Beşiktaş, lig ve Avrupa’da son iki maçta sergilediği mükemmel futboluyla; ondan beklentilerin çıtasını yüksellttiği için, dün geceki mevcutla yetinmek mümkün olmadı. Aslında kötü başlamadı ama, umduğumuz kadar iyi çıkmadı.
Temposu düşmüş, baskısı ürkütücü ve panik havası yaratan etkisini erozyona uğratmış, üstelik savunması açıklar veriyordu. Bütün bunlar olduğu için de; Kayseri Erciyes kafa tutma alanları ve fırsatları buluyordu. Bir şutları Tolga’dan sekip direkten bile dönmüştü. Anlayacağınız; son haftaların yükselen değeri Beşiktaş’tan ürken bir hali hiç yoktu. O kadar ki; iki taraftan birinin bu devrede illa da öne geçmesi gerekseydi, açıkçası bu ihtimale Erciyes daha yakındı.
* * *
Olcay Şahan’ın (Başının döndüğü gerekçesiyle) daha ilk yarıda oyundan çıkması, ikinci yarıyı da iyice soru işaretlerine gömmüştü. 3 puan sanki sahada değil, şifreli kasada gizliydi.

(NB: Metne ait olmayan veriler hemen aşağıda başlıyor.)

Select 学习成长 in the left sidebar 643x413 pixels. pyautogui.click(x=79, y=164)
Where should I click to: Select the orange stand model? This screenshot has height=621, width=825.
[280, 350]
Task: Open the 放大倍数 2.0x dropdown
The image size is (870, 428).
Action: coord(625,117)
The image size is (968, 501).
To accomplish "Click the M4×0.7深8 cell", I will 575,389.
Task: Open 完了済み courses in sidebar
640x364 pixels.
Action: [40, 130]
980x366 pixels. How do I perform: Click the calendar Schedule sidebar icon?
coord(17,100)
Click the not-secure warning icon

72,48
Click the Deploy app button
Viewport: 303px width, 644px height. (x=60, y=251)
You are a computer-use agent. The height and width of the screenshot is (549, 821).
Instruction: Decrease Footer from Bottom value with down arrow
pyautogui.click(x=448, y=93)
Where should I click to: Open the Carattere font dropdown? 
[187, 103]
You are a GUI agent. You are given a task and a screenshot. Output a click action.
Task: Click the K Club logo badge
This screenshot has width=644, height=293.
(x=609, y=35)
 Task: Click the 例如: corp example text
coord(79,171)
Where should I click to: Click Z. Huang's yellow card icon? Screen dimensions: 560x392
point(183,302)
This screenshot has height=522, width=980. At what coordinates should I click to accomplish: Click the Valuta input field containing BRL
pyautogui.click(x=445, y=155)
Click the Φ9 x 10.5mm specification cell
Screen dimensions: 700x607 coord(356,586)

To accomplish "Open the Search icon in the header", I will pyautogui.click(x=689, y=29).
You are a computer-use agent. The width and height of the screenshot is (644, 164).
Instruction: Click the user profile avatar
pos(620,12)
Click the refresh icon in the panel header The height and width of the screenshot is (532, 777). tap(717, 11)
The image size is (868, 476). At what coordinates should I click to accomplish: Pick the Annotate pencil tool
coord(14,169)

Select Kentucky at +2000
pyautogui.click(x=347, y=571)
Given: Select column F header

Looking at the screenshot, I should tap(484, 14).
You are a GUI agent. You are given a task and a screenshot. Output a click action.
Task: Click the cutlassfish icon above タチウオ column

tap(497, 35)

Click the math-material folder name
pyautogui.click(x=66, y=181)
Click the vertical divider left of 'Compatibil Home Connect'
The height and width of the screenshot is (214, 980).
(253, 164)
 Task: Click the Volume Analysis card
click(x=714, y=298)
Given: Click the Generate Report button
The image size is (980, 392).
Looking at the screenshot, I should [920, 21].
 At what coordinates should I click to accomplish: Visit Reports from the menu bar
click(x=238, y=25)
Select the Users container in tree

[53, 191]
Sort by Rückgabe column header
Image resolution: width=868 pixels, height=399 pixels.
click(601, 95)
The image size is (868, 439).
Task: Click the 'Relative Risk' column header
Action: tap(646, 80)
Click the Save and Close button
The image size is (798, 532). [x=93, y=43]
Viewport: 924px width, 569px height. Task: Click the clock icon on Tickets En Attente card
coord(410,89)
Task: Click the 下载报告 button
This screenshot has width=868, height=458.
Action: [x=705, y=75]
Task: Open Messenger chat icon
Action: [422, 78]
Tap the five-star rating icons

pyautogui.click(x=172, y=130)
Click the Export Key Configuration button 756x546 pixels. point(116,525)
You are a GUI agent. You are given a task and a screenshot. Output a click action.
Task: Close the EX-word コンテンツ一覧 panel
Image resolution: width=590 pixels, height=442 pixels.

Kayseri Erciyes, şifre çözücü dekoderi de rakibine kaptırmayınca; Beşiktaş açısından korkulan başa geldi ve “İlk yarının öne geçmesi gereken takımı”, biraz gecikmeli olarak nihayet öne geçti. Müsabaka öncesi için sürpriz sayılması gereken şey, maç içinde olağan hale geldi. Çünkü Erciyes, ödüllenmeyi hakediyordu.
* * *
Her şey Beşiktaş’ın aleyhine giderken; Gökhan Töre’ye gösterilen kırmızı kart, maçın kırılma anı oldu. Siyah-Beyazlılar; bu ana bir öfke patlaması olarak, Kerim’le önce beraberliği, ardından galibiyeti yakaladılar. Erciyes zor uyandı.
Beşiktaş, ciddi ve derin zik-zaklar yaşadığı maçtan yenik ayrıldı. Yorgunluğun izi var mı bilmem ama, takıma yüklenen havanın bütünlüğü de bozduğu çok açık... Bol gol, maçı güzel hale getirdi.